Melihat pemandangan tak sedap, Emil kemudian meminta PD Kebersihan mengangkut sampah hingga bersih. Tapi, cara ini hanya menyelesaikan sementara jika tidak dibarengi dengan kesadaran masyarakat soal kebersihan lingkungan. Mengandalkan kampanye dan sosialisasi hidup sehat ternyata belum efektif. Buktinya, Direktur PD Kebersihan Kota Bandung Cece Iskandar mengeluhkannya. Dia mengatakan sudah sering melakukan sosialisasi hidup bersih dan dampak buruk membuang sampah sembarangan, tapi tidak digubris.
 
Untuk mereka yang bandel dan menutup telinga imbauan tidak mengotori Bandung, Emil bisa menggunakan Peraturan Daearah (Perda) Kota Bandung No 11 tahun 2005 tentang penyelenggaraan ketertiban, kebersihan, dan keindahan (K3). Sanksi tegas sebagimana diterapkan untuk para PKL dan pembelinya yang didenda maksimal Rp 1 juta, bakal bikin masyarakat mikir berulang-ulang untuk melanggar.

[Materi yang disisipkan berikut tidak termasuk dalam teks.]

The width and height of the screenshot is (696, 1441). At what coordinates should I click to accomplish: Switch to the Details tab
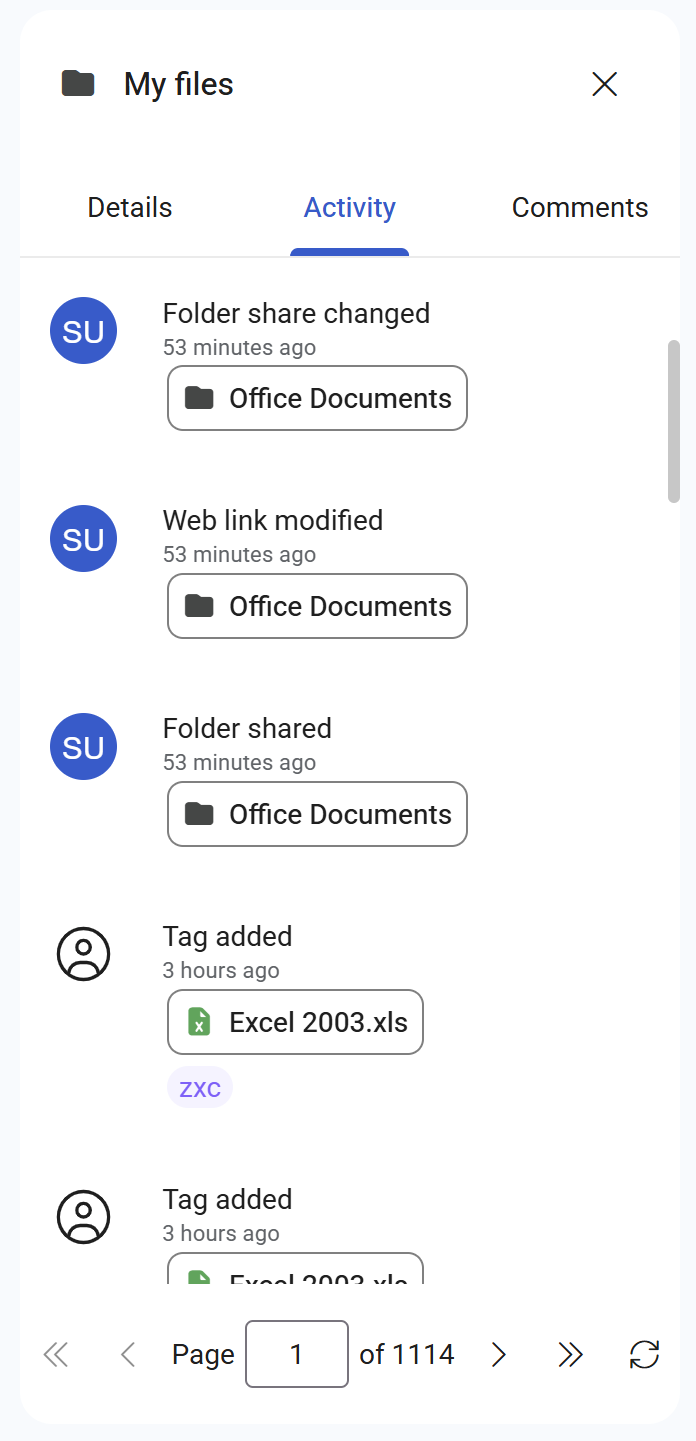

Demikian dengan masalah sampah. Dalam Perda K3, juga ada pasal yang mengatur soal sampah. Disebutkan, orang yang membuang sampah sembarangan, tidak pada tempatnya, akan didenda Rp 250 ribu atau penjara tiga bulan. Masa sosialisasi seharusnya sudah sangat cukup karena usia Perda K3 itu sudah 8 tahun. Jika memang dinilai belum efektif dalam sosialisasi, Emil bisa kembali mengaktualkan. Sama seperti tindakan tegas untuk PKL dan pembelinya, Emil bisa memasang baliho berukuran besar di sejumlah titik yang terbaca oleh masyarakat bahwa membuang sampah sembarangan akan didenda atau dipenjara. Upaya ini mungkin akan menuai banyak kirtik, terutama mereka yang ingin melanggengkan sampah di jalanan. Tapi, pemerintah tetap harus tegas. Denda Rp 250 terlalu ringan? Pemerintah bisa mengajukan revisi Perda K3 dan menaikan denda, semisal Rp 5 juta.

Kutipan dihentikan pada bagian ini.